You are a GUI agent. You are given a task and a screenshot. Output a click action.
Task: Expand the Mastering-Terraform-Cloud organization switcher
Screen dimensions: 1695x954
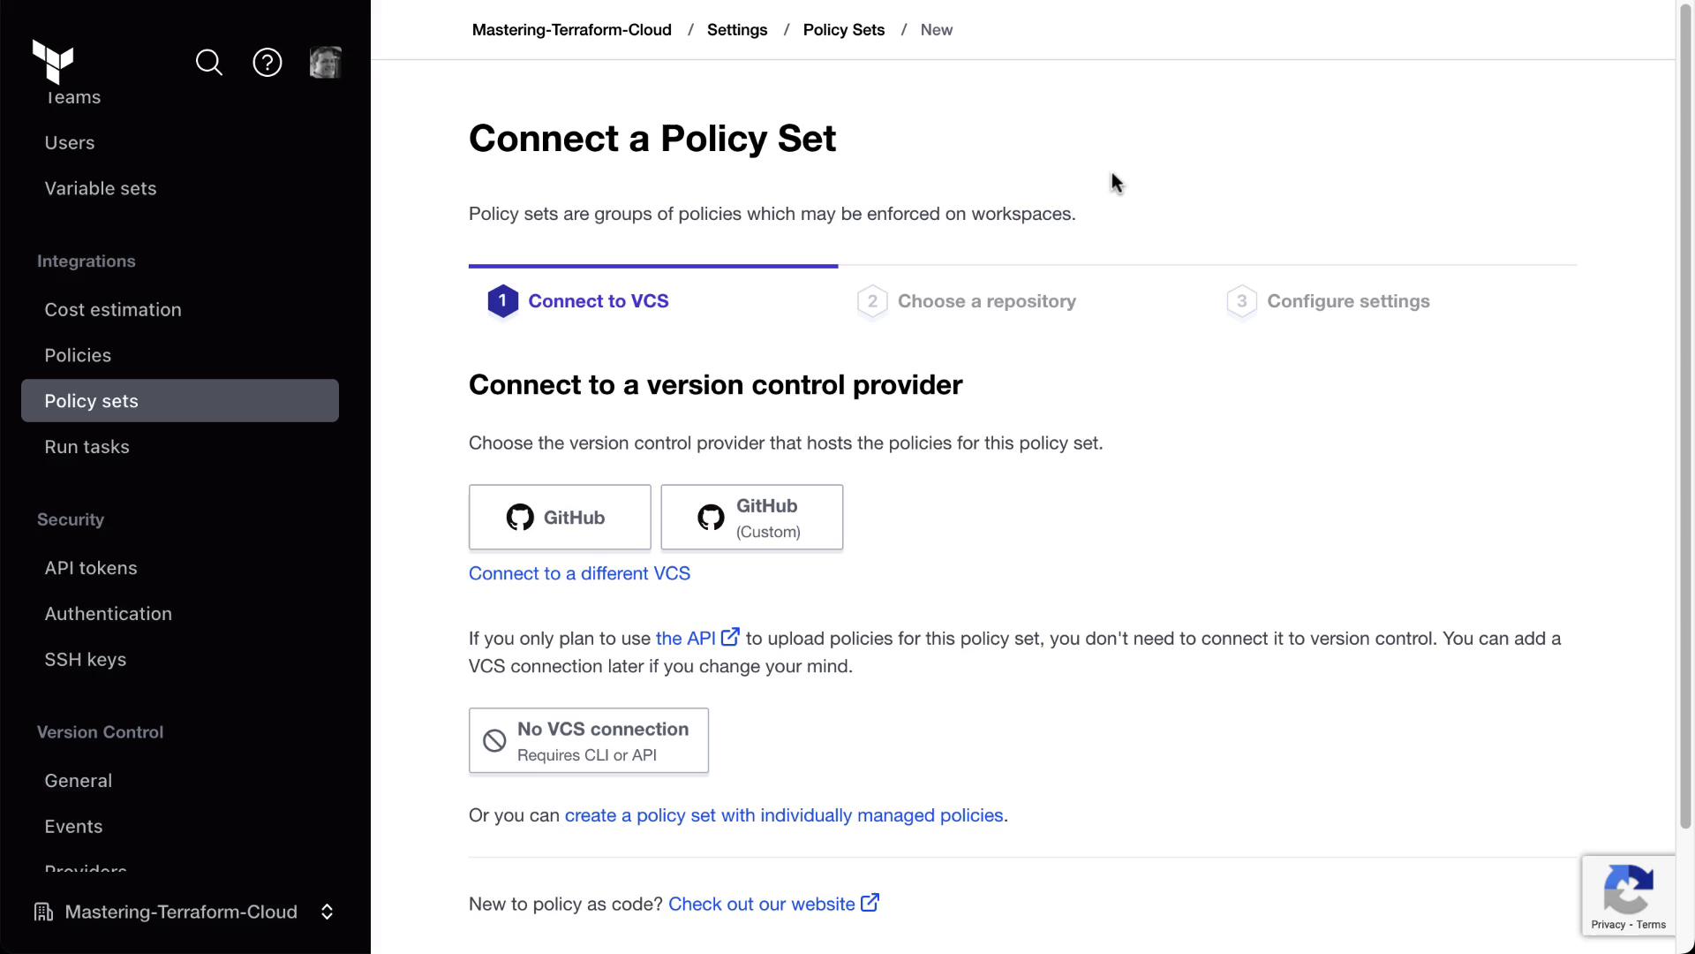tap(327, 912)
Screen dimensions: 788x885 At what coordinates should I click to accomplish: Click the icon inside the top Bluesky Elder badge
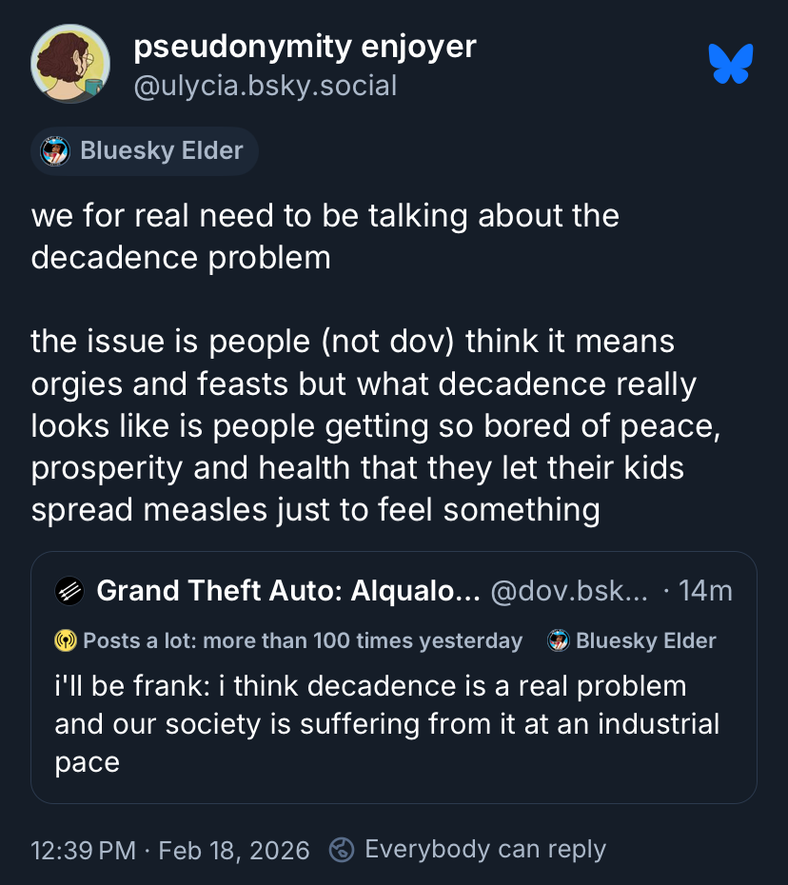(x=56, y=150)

--

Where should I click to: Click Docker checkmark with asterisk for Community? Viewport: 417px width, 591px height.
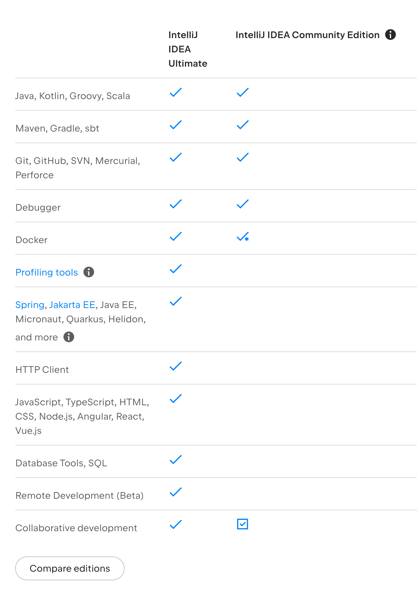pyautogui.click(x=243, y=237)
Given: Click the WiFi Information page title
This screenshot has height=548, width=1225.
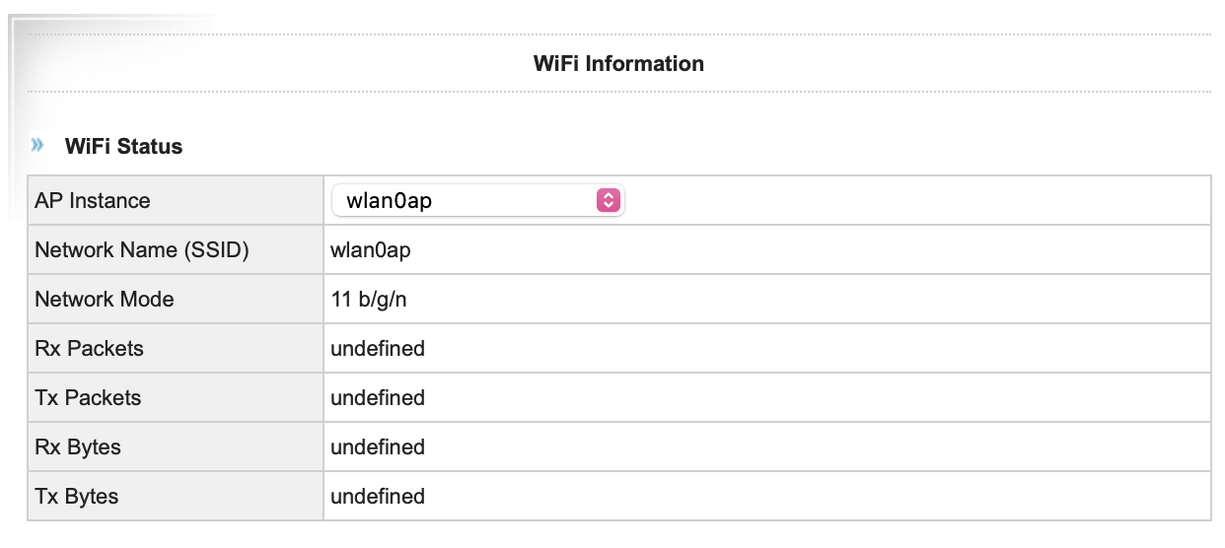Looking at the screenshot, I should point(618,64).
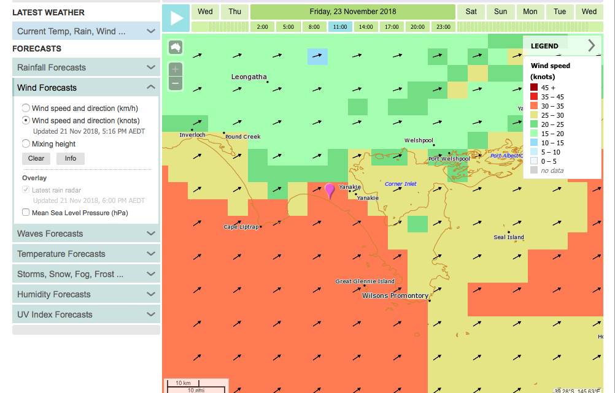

= TASK PROMPT =
Reproduce word for word the stretch from the line containing "Where should I" through the line containing "Looking at the", including both of those lines, and leave out the pictures.

= RESULT OF THE EXERCISE =
Where should I click to: Click Docker checkmark with asterisk for Community? Viewport: 417px width, 591px height.
pyautogui.click(x=243, y=237)
Given: Click the WiFi Information page title
This screenshot has height=548, width=1225.
Looking at the screenshot, I should point(618,64).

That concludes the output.